DIRECTIONS FOR THIS TASK: Duplicate the records that start with the line containing "The width and" and end with the line containing "Open the แมนยู team link", including both of those lines. Omit the pictures from your copy.

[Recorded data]
============

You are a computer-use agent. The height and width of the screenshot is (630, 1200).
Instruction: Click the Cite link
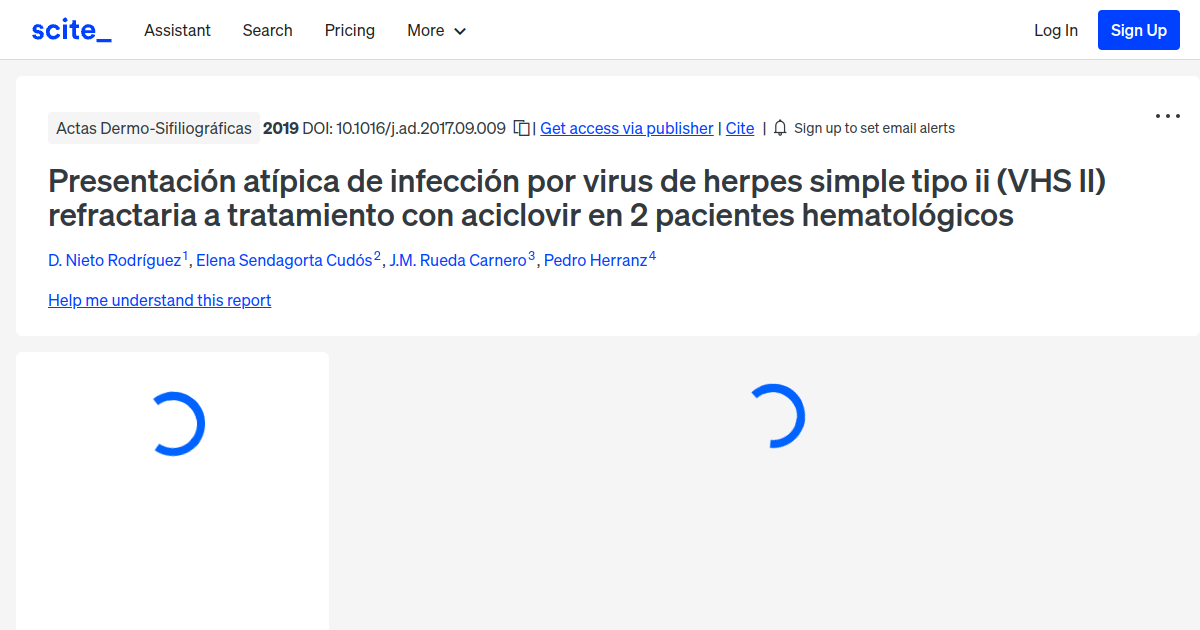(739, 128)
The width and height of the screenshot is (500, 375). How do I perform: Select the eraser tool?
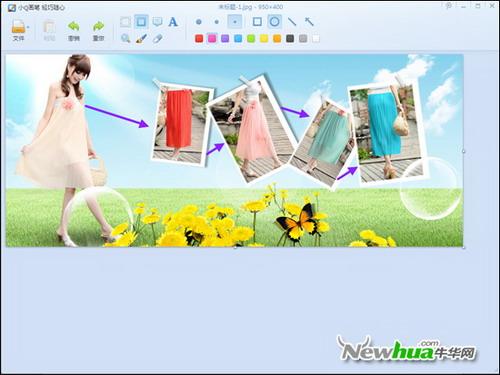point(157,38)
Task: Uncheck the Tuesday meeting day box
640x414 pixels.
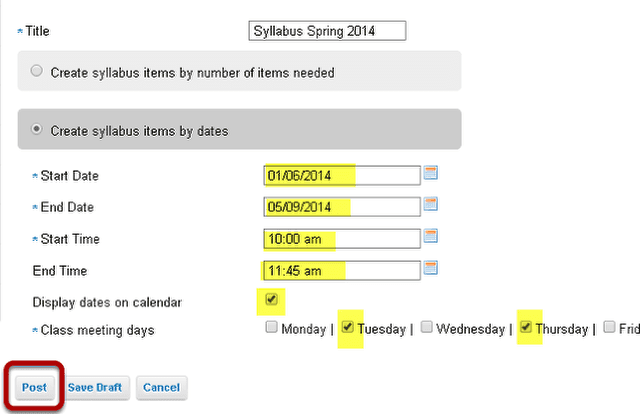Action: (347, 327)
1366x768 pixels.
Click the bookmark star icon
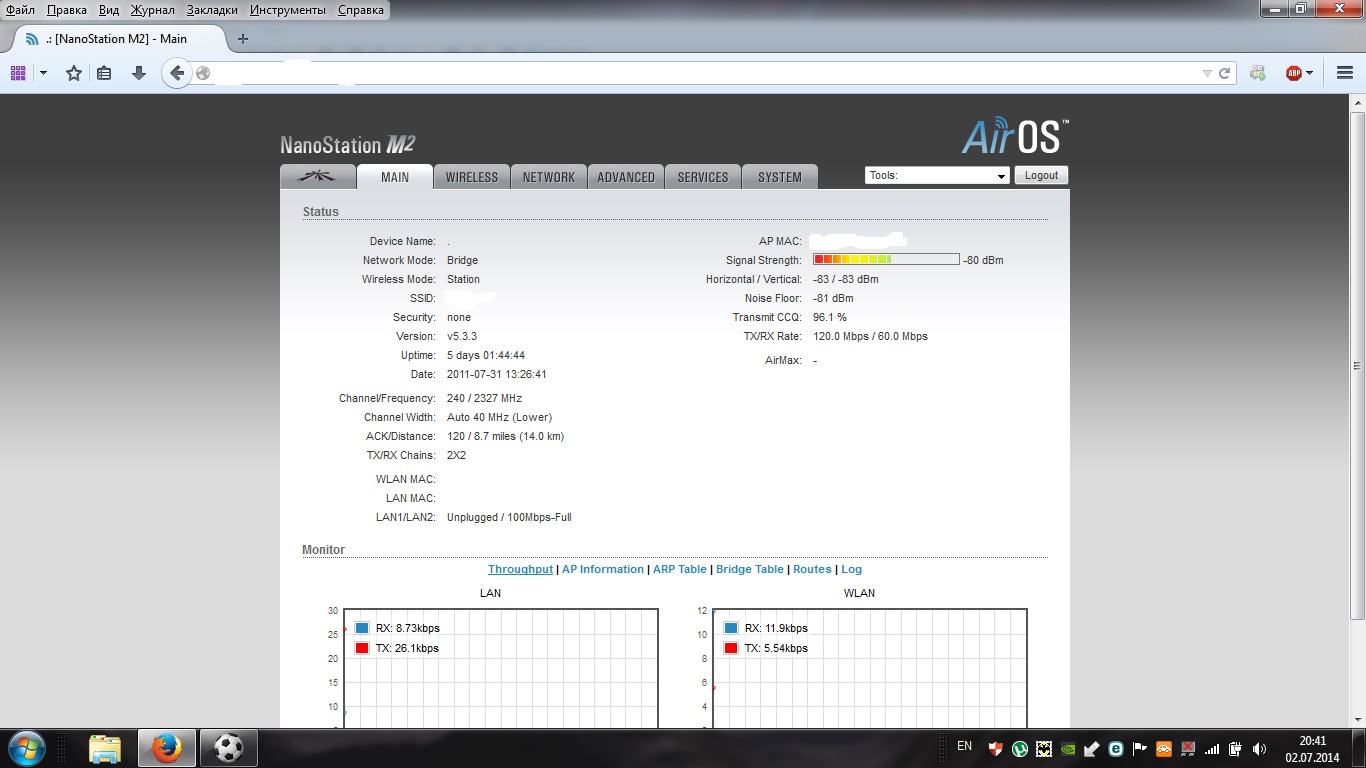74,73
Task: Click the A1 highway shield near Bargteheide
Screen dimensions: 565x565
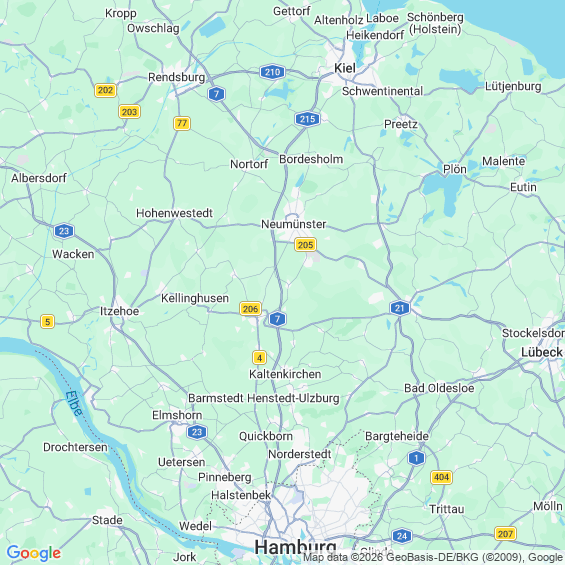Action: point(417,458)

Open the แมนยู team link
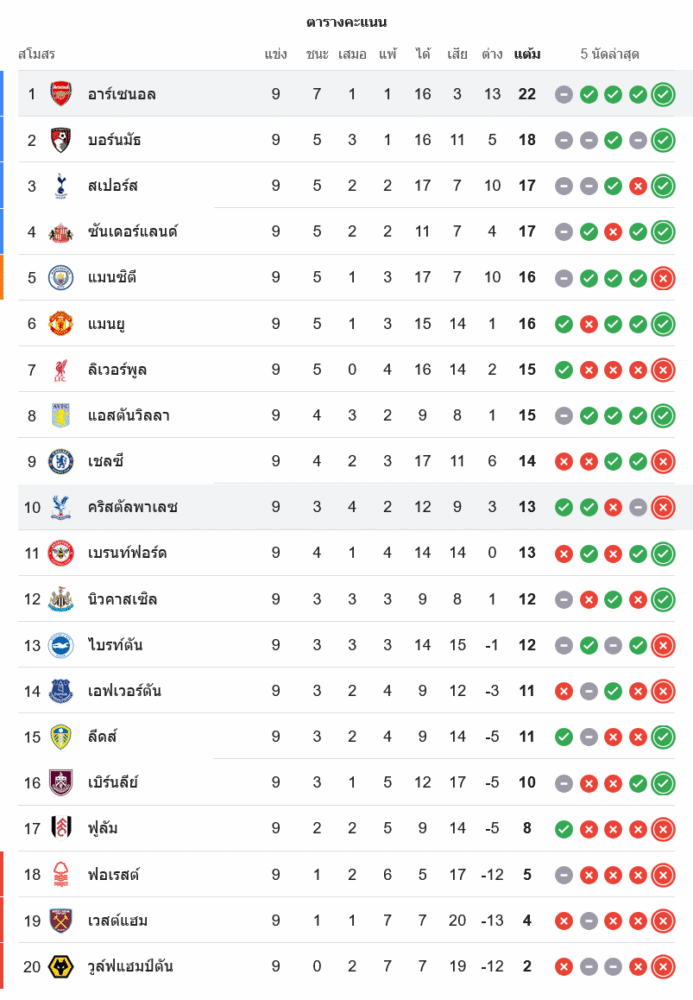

============

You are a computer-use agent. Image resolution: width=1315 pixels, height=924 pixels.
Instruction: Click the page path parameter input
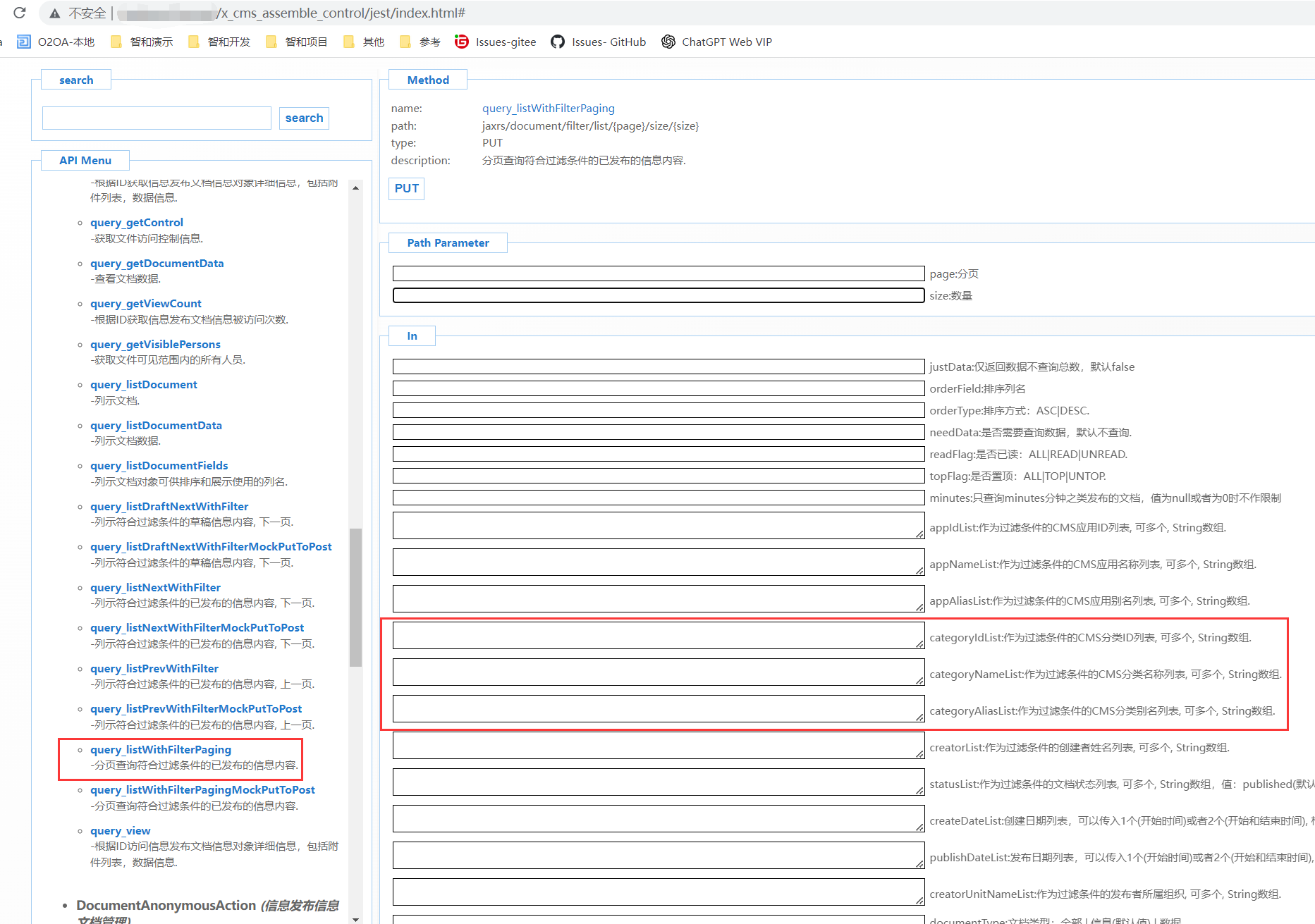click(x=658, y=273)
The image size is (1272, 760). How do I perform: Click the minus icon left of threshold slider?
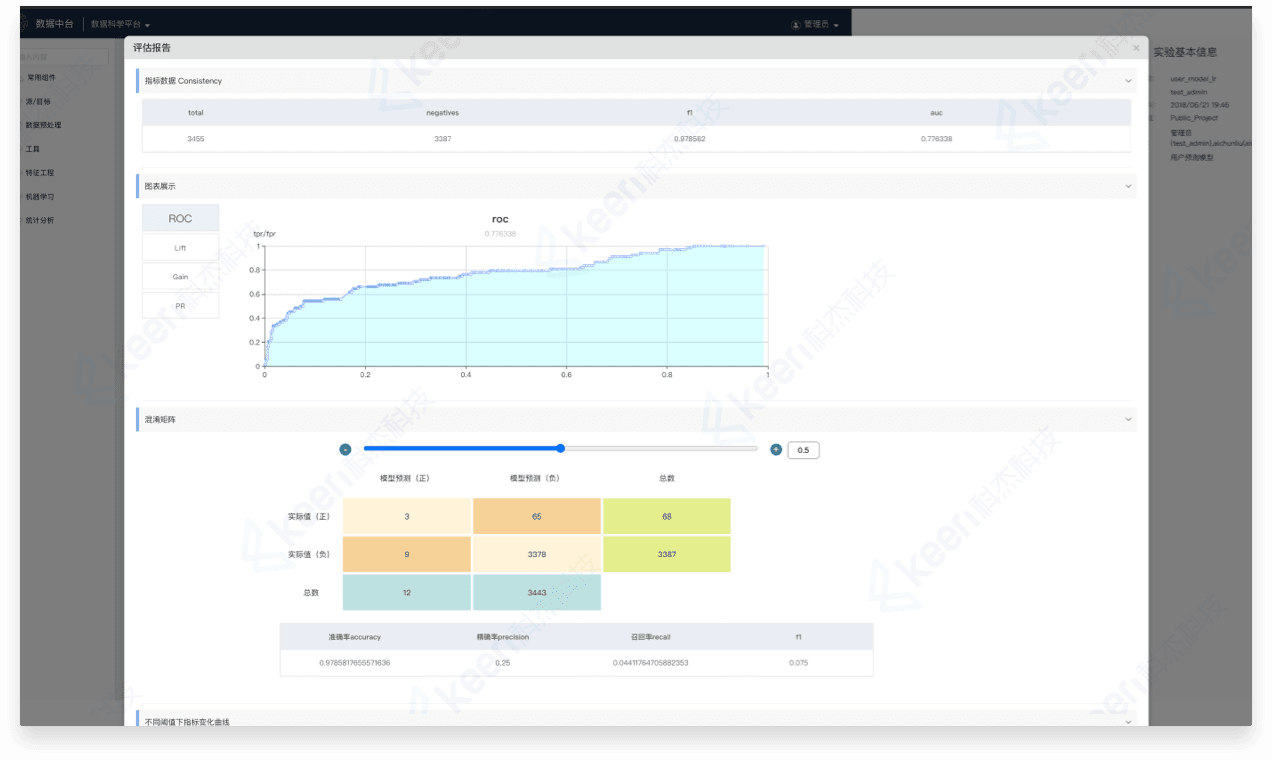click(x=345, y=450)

============

RESULT:
The width and height of the screenshot is (500, 375). How do I perform: Select the eraser tool?
point(157,38)
Task: Uncheck the Tuesday meeting day box
640x414 pixels.
Action: (347, 327)
1366x768 pixels.
Click the bookmark star icon
74,73
Task: Click the A1 highway shield near Bargteheide
Screen dimensions: 565x565
Action: point(417,458)

Open the แมนยู team link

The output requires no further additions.